>> start Passage

Recent Research on Pretense and Cognition Relationships

The relationship of pretend play (especially socially interactive pretense) to cognitive development has long been a topic of research interest among educators and psychologists, and a number of studies conducted in the late 1970s and early 1980s supported hypotheses about this relationship. For example, early studies linked play to young children's mathematics readiness (Yawkey, 1981), linguistic/literacy abilities (Pellegrini, 1980), cognitive functioning and impulse control (Saltz, Dixon, & Johnson, 1977), representational competence (Pederson, Rook-Green, & Elder, 1981), and problem-solving skills (Smith & Dutton, 1979). Recent research has explored some cognitive components hypothesized to be strongly related to pretense, such as mental representation ability (i.e., theory of mind), problem solving and other cognitive strategies, social and linguistic competence, and academic skill development.

Theory of Mind Development

The possible relationships between pretense and the development of mental representation (Theory of Mind—TOM) have been studied extensively in the past decade. Derived from the view that pretense involves mental representation (Leslie, 1987) and from study of role-play as a form of perspective taking (Rubin & Howe, 1986), a series of experimental studies using children's understanding of false belief (i.e., inaccurate beliefs held by others) have explored pretense and TOM issues. Lillard (1998) has pointed out that pretense involves "out of play frame" negotiation between players with differing views, simultaneous representation of objects in two ways (real and pretend), role-play requiring acting out others' thoughts and actions, and portrayal of emotions appropriate to varied situations and actors—all of which suggest that pretenders have mental representation abilities. Using experimental versions of false-belief tasks, a number of studies have found that children do not exhibit the ability to recognize false beliefs until about age 4 or 5, although they engage in object transformation and role taking in pretense at a much earlier age. Lillard suggests that younger children probably see pretend as an action not a mental representation. However, she recently has suggested that pretend play may function for children as a way to create a "Twin Earth" that allows them to participate in and reason about nonactual situations (Lillard, 2001). Most TOM studies have been conducted in laboratory settings, and some researchers have noted that younger children often show understanding of others' thinking and beliefs in their naturally occurring pretend play. Other researchers have used adapted experimental methods to clarify what aspects of TOM younger children may have.

>> end Passage

**Work to do**
[a] In the passage on pretend play and cognition, at about what age do children first show they can recognize false beliefs on experimental tasks?
[b] Extend the passage on pretend play and cognition, picking up right after its final sentence.

>> start Data shown

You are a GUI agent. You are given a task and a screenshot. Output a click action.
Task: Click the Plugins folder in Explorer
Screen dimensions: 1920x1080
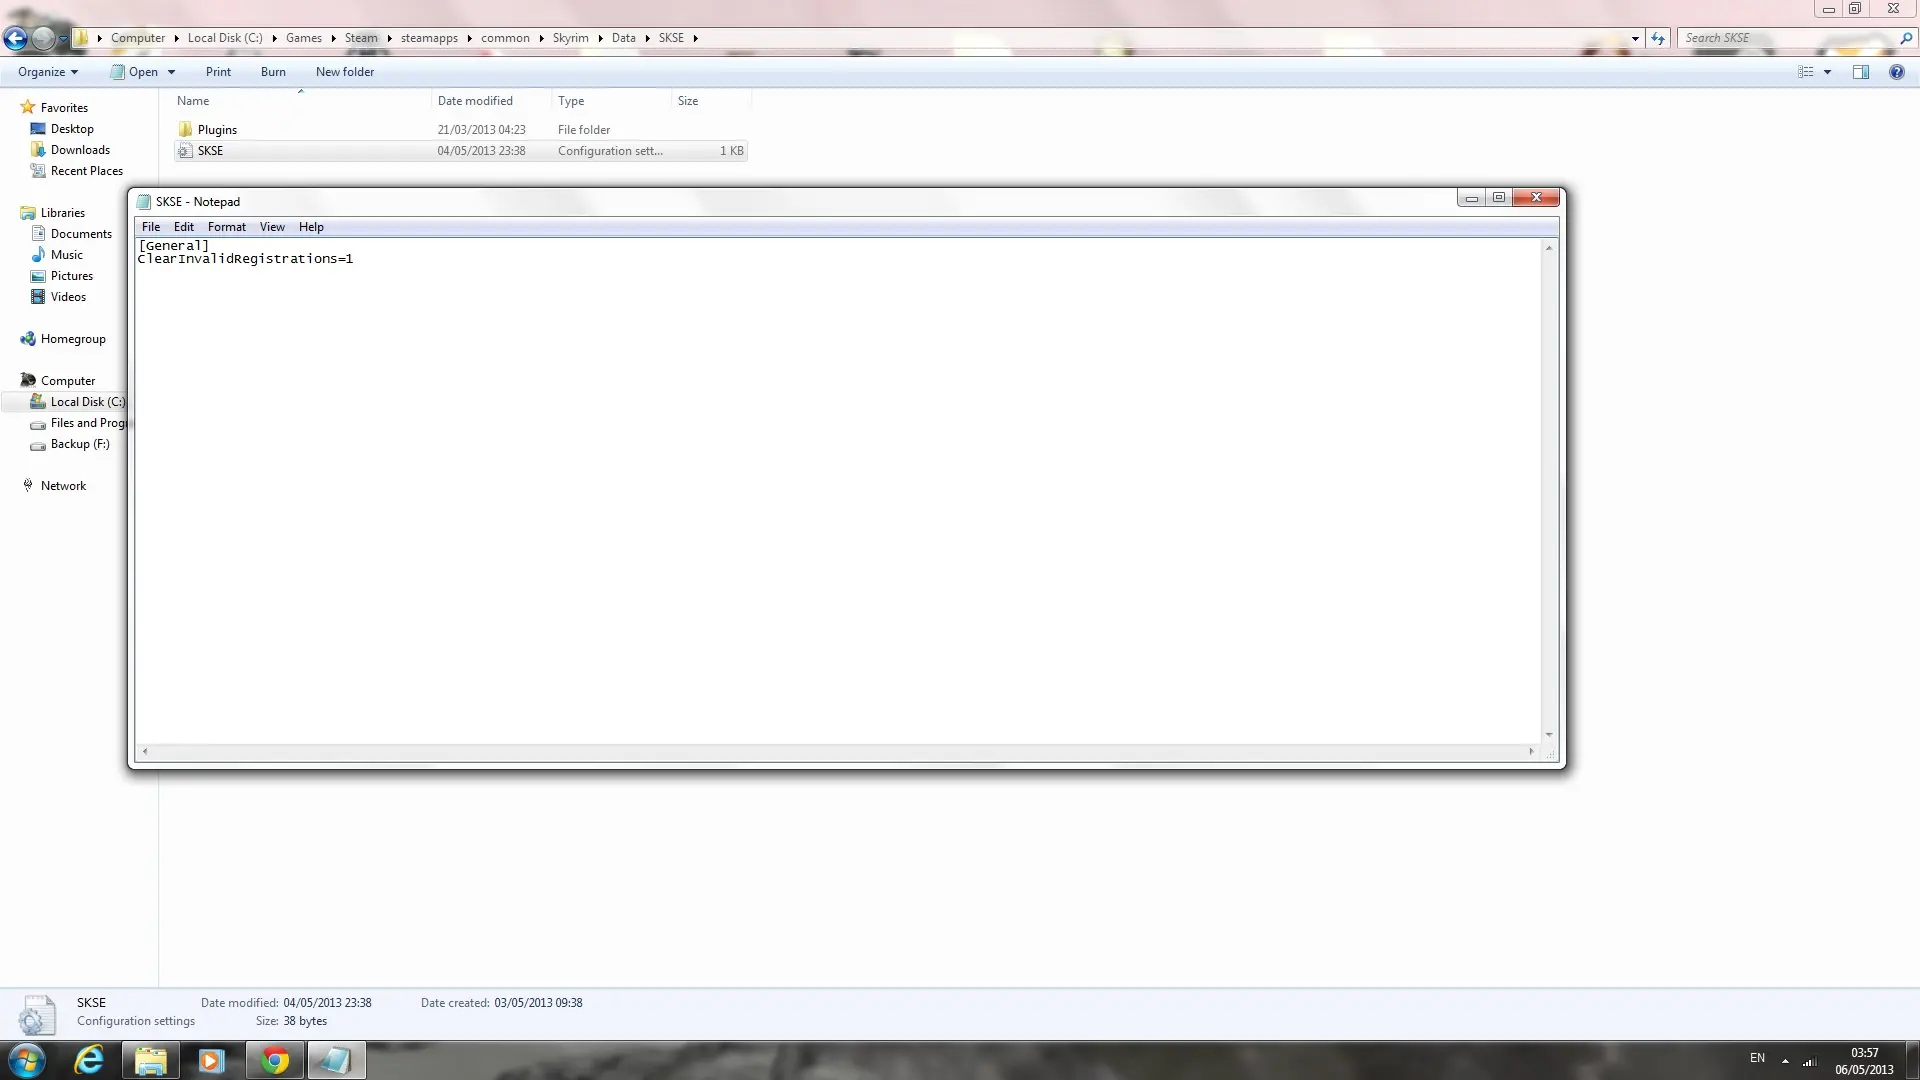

>> end Data shown

**The results**
[a] About age 4 or 5.

[b]
For example, Joseph (1998), in a series of experiments that probed 3- and 4-year-olds' understanding of involuntary behaviors and those performed intentionally during pretend, concluded that 4-year-olds understood intention as a cause of action and that they did represent pretend behaviors mentally, not merely as actions. He asserted that Lillard's questions required more sophisticated reasoning that resulted in an underestimation of children's TOM. Cassidy (1998) found that more children are able to attribute a false belief to an agent when that belief is about something occurring in pretend play but that a "reality bias" influences their ability to respond correctly in nonplay situations. Abu-Akel and Bailey (2001), in a TOM study comparing tasks using indexical language references (e.g., least abstract) to symbolic language references (e.g., requiring abstraction), found that a higher percentage of 4-year-olds were successful in TOM tasks when indexical references were used.

In pretend play situations with parents, Kavanaugh, Eizenman, and Harris (1997) found that children of 2½ show independent agency (making replica persons do pretend actions) and intersubjectivity (having a shared understanding with another in a common activity). Sinclair (1996), using naturalistic examples, asserted that young children's ability to use deception indicates that they have a theory of mind at an earlier age than 4. In a longitudinal study, Jenkins and Astington (2000) observed children's joint planning and role assignments during social pretense and found that their level of TOM predicted the extensiveness of these abilities. They point out that a theory of mind is a gradual acquisition over the age period from 2 to 6. Although children's development of mental representation is an important cognitive achievement needed for academic skills such as reading comprehension and use of mathematical symbols, longitudinal studies exploring relationships between children's pretense, theory of mind, and literacy, mathematical, or other academic skills have not been reported.

This body of theory and research has raised many questions that need further exploration; it does suggest, however, that high-quality pretend play is an important facilitator of perspective taking and later abstract thought.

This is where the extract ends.